In her experience, Mabuse says, she was reminded that it was ultimately an entertainment show “and your job is to give joy to people. Anything else, I think would be a personal desire, and how you work is how you work, and also how you’ve been brought up.”

Mabuse certainly put pressure on herself. Last year, she told the podcast We Need to Talk that at one point in one series, when she was paired with a celebrity who “I just couldn’t get to love the job as much as I wanted,” her husband found her on the floor of the shower, fully clothed, in tears because of the stress.

She always wanted to do well on Strictly, she says. “I had a lot on my shoulders, like I said. I don’t just represent myself – I stand for something as well, in terms of who is watching me and what it implies.” She wouldn’t have taken her dance partners to the finals without motivating herself to put the work in. “I needed the, ‘Oti, maybe you’re not pushing yourself hard enough.
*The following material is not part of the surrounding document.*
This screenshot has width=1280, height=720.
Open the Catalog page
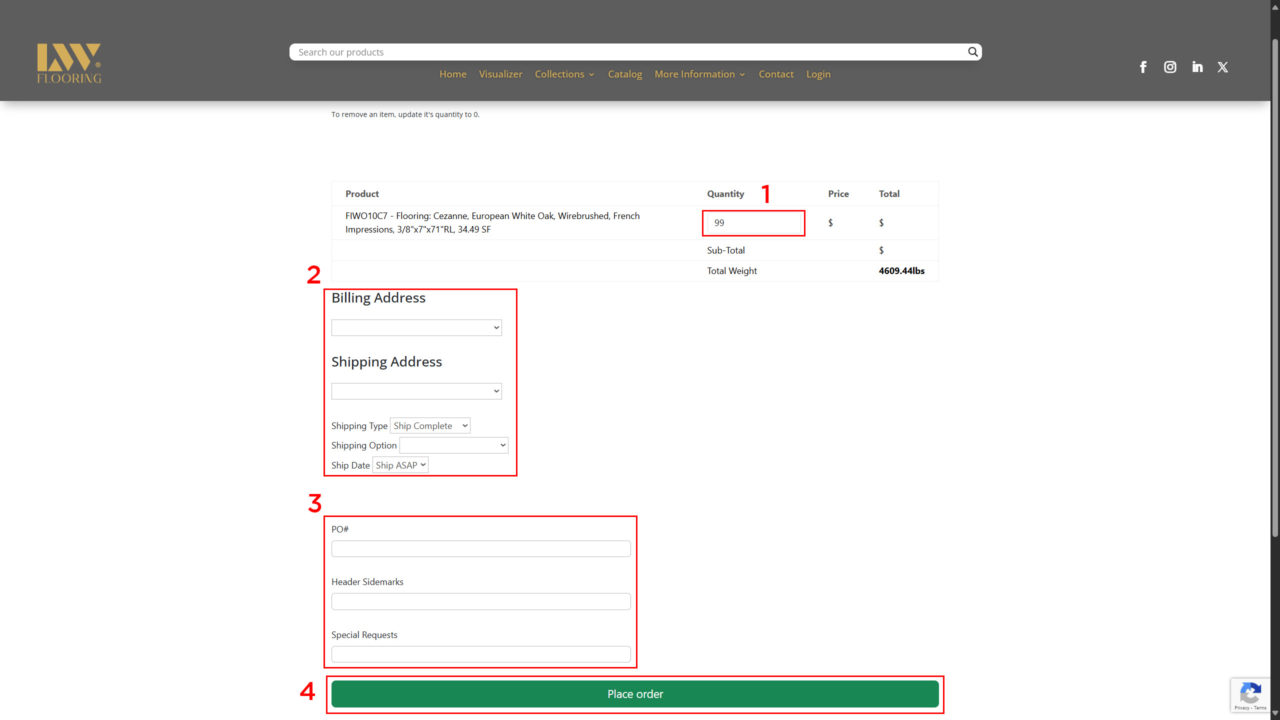(x=625, y=73)
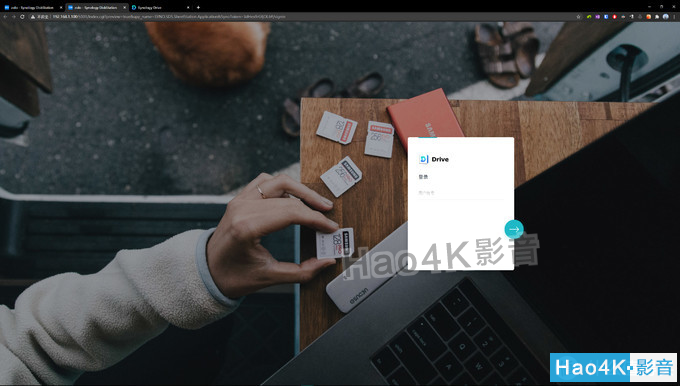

You’ve got to push yourself a little harder.’ When I pushed myself the hardest, I won twice.”

Dance has given her everything – a life, a family. It makes her happy. “It’s a dopamine hit, it takes away the negative feelings, any frustrations that you’re feeling.” In the moment when she’s dancing, whether in a studio or on stage, with her husband or working out a little TikTok routine, “anything that is wrong with the world does not exist”.